Denhollander levou suas queixas à polícia em 2016. Poderia ter sido apenas mais uma na lista de vítimas ignoradas após lançar alertas sobre Nassar. E de certo modo foi mesmo. “Meu depoimento foi como atirar às cegas”, disse ela. Apesar da ampla documentação que forneceu, as autoridades trataram o caso com ceticismo. Só depois de ela narrar sua história ao jornal Indianapolis Star a investigação começou a ganhar força. Dezenas de mulheres admitiram ter sido vítimas. Quando o julgamento oral começou, em 16 de janeiro, havia 80 jovens dispostas a depor. Ao todo, 156 se postaram diante do pequeno microfone do tribunal de Lansing (Michigan). Outras permanecem no anonimato, segundo as vítimas.
Os testemunhos, ignorados durante décadas, finalmente causaram comoção nos EUA. Com uma infinidade de horripilantes detalhes, as vítimas contaram como Nassar introduzia seus dedos em suas vaginas e lhes perguntava como se sentiam e se isso aliviava suas dores. Relataram a perversa habilidade com que o médico, uma referência no seu campo por atender atletas de elite, usava sua reputação para manipulá-las. Muitas saíam do seu consultório pensando: “É Larry, ele não me faria mal”. O transtorno, interminável, atingia meninas de todas as idades. Sua vítima mais jovem tinha seis anos.

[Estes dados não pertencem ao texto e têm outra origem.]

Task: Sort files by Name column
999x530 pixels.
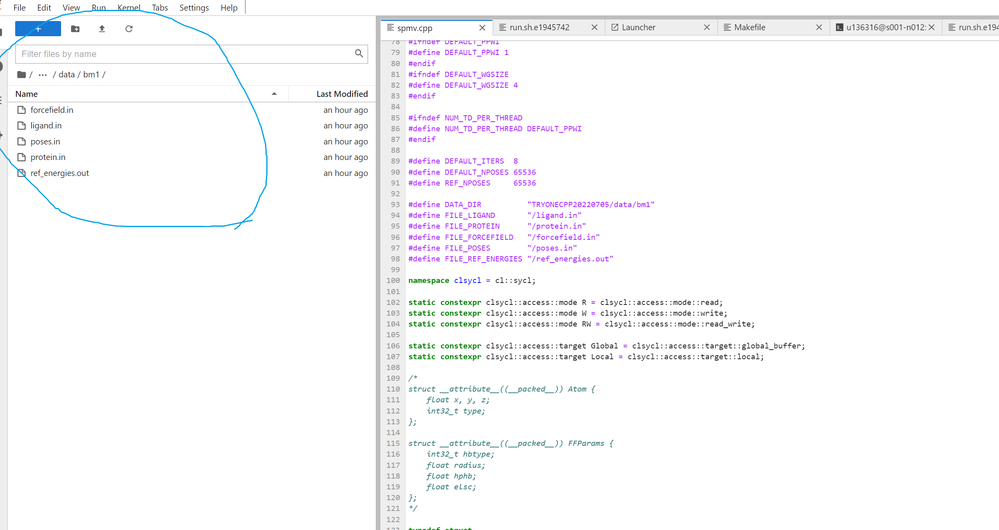Action: coord(27,94)
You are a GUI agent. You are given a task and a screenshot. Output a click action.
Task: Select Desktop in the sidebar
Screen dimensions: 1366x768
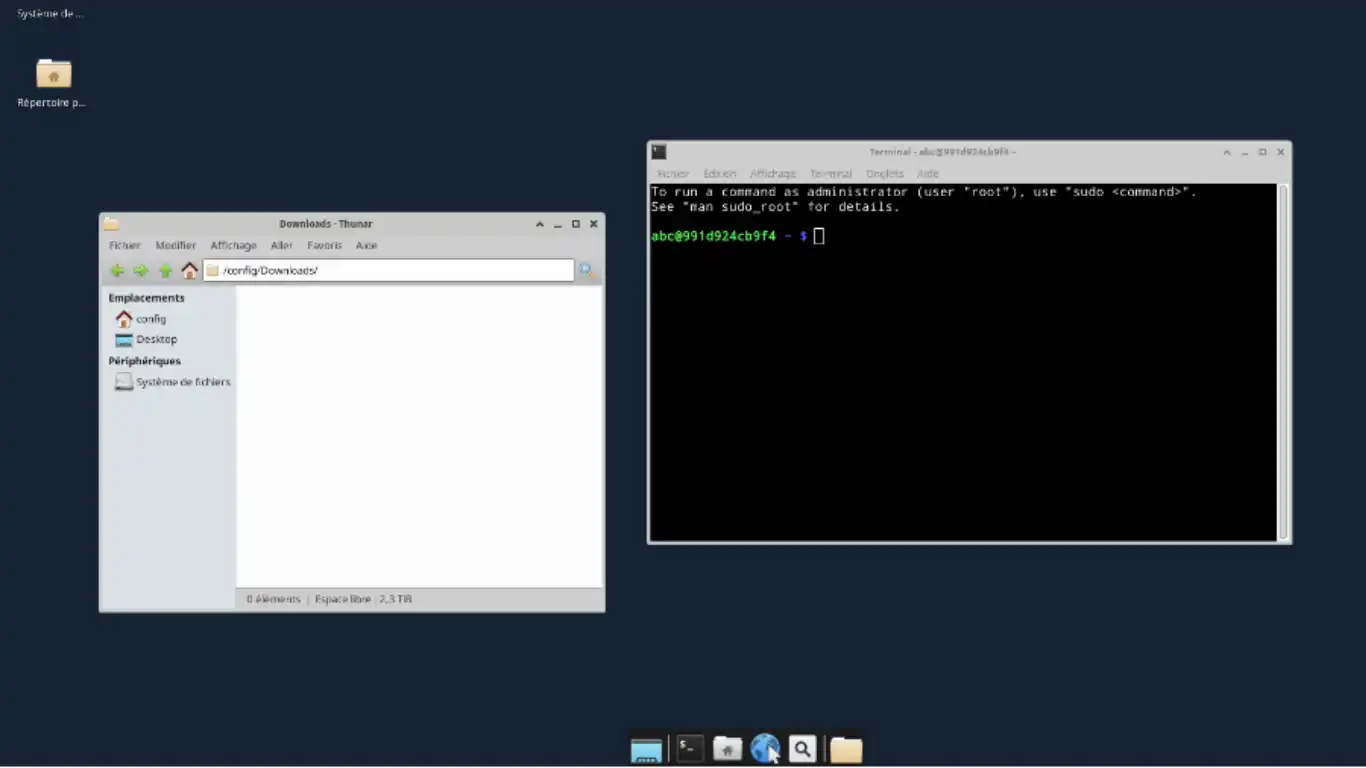pos(155,340)
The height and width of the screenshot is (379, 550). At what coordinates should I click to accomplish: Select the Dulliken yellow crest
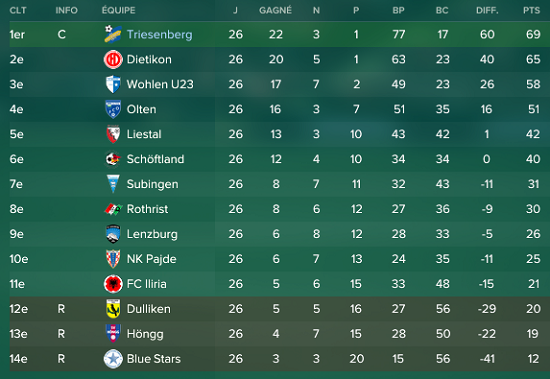tap(113, 309)
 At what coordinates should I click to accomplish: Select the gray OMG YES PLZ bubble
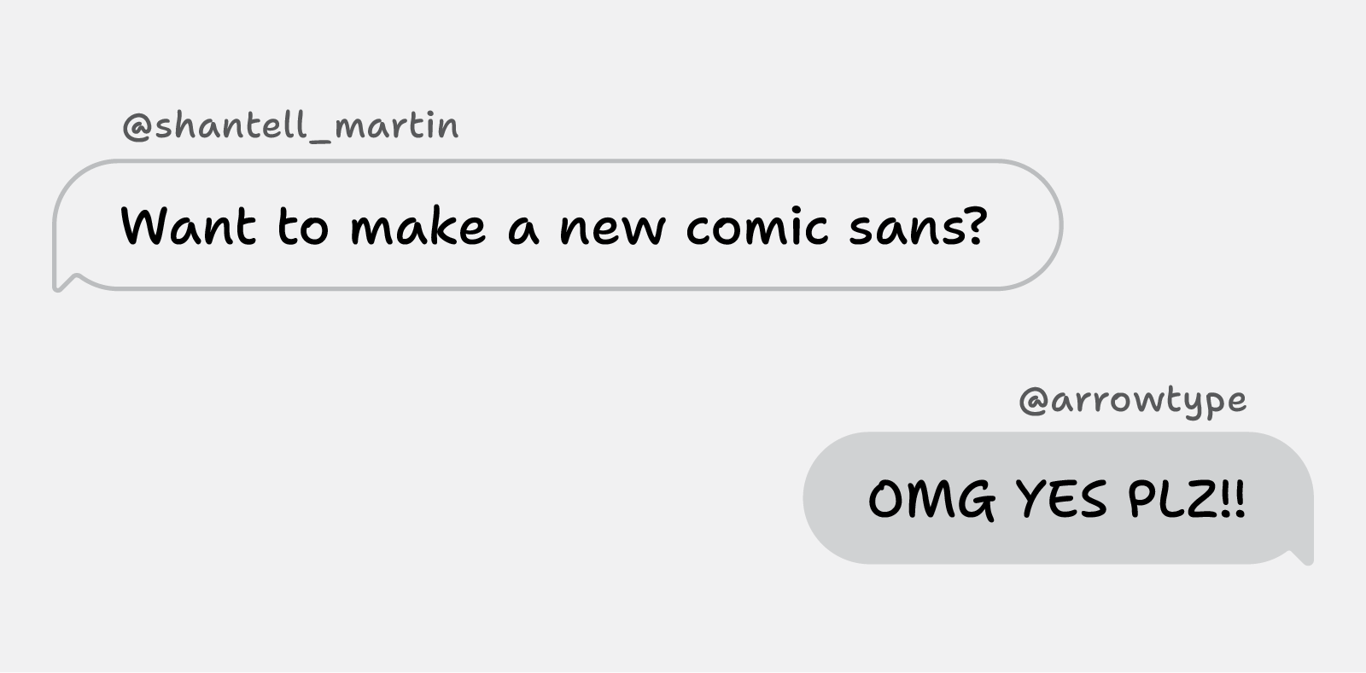(1058, 498)
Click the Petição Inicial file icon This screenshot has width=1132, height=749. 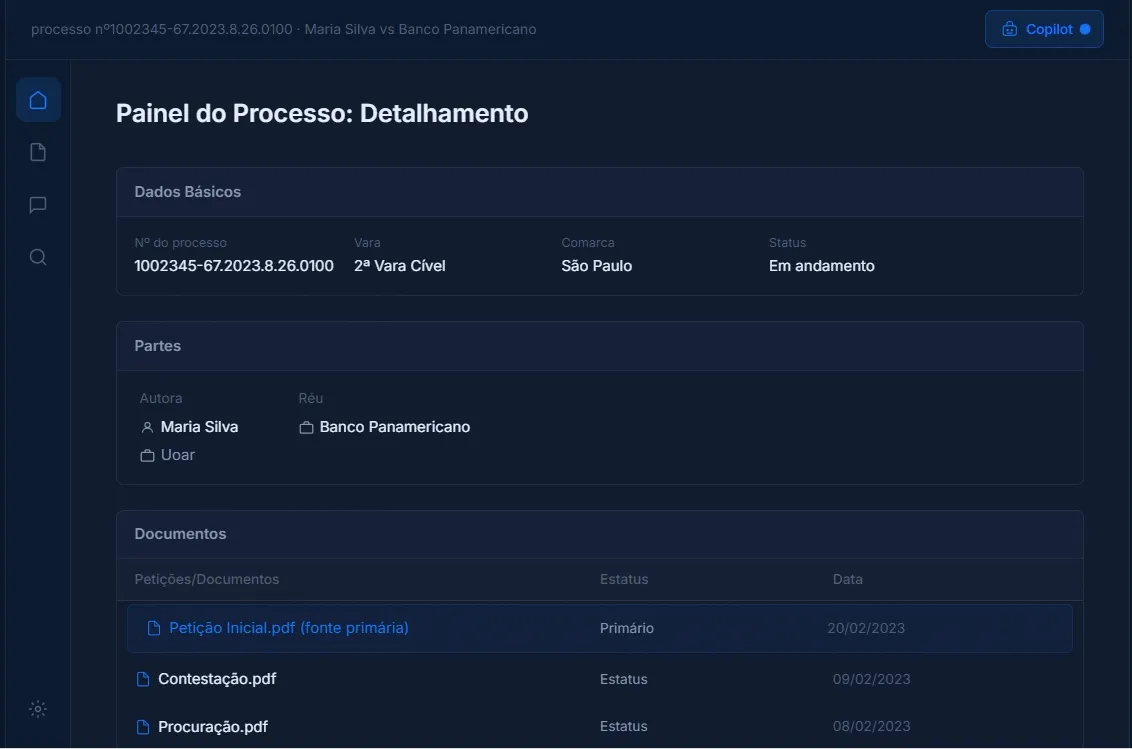(x=154, y=628)
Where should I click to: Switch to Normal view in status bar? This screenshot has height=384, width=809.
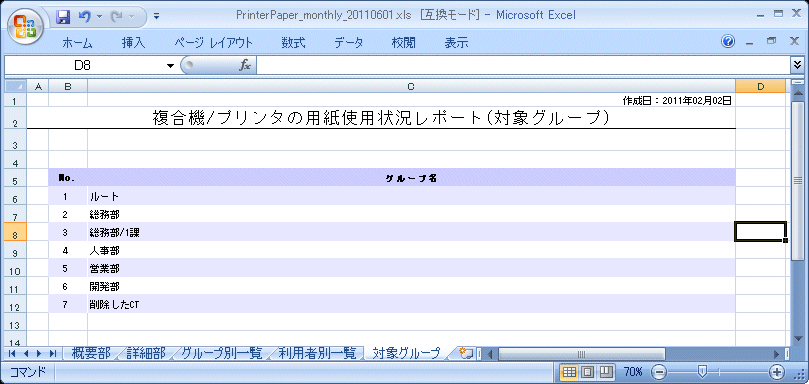click(569, 372)
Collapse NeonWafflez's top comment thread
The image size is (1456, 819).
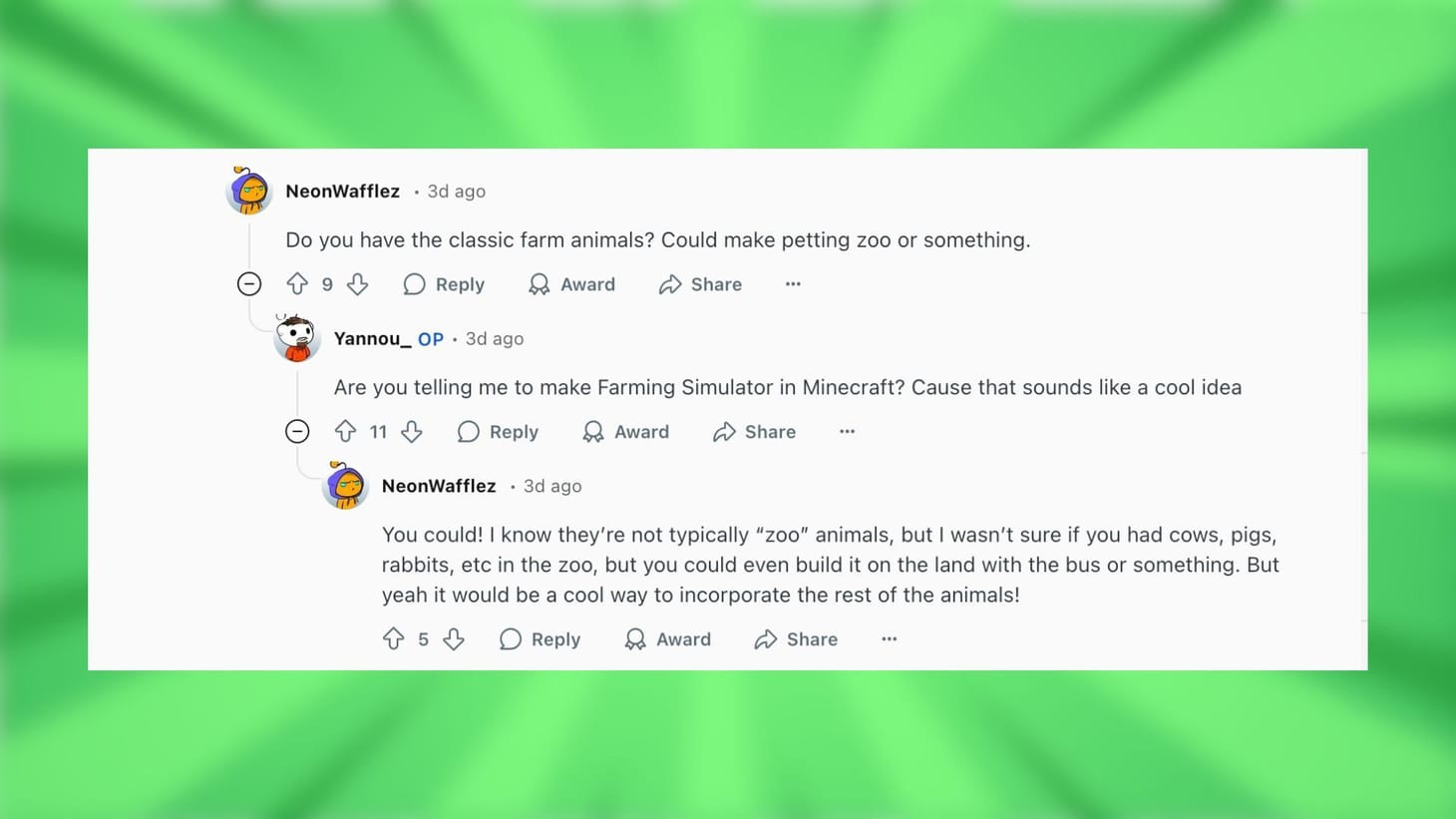click(x=248, y=283)
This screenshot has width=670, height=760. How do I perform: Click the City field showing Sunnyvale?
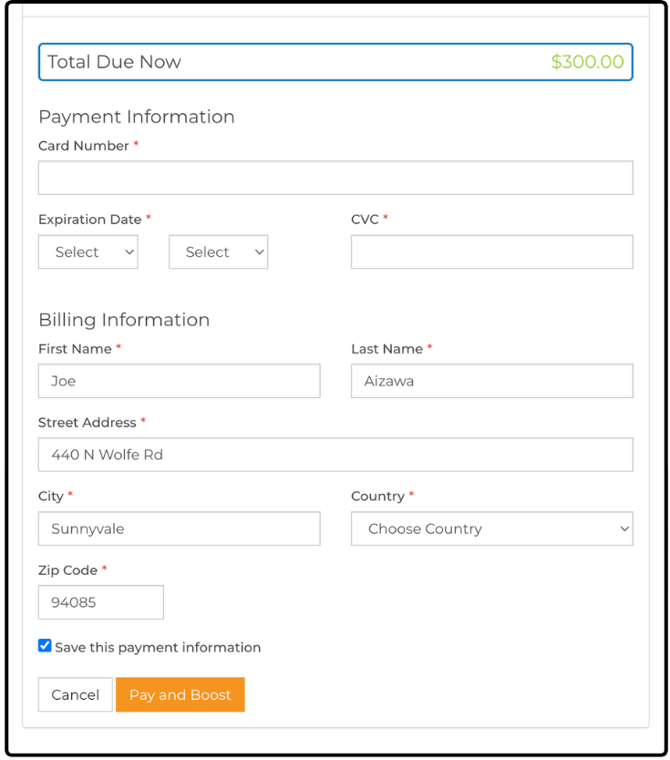tap(179, 528)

Na quarta-feira, minutos antes da leitura do veredicto, Denhollander foi a última a falar. Mais uma vez, confrontou o seu agressor, que, cabisbaixo, a olhava do banco dos réus. “Isto é o que acontece quando pessoas adultas em posições de autoridade não fazem o que devem. Quando as pessoas colocam suas amizades acima da lei”, disse a acusadora. Agora, ela – assim como todas as suas “irmãs sobreviventes” – pede uma mudança sistêmica na ginástica norte-americana, que já parece ter começado.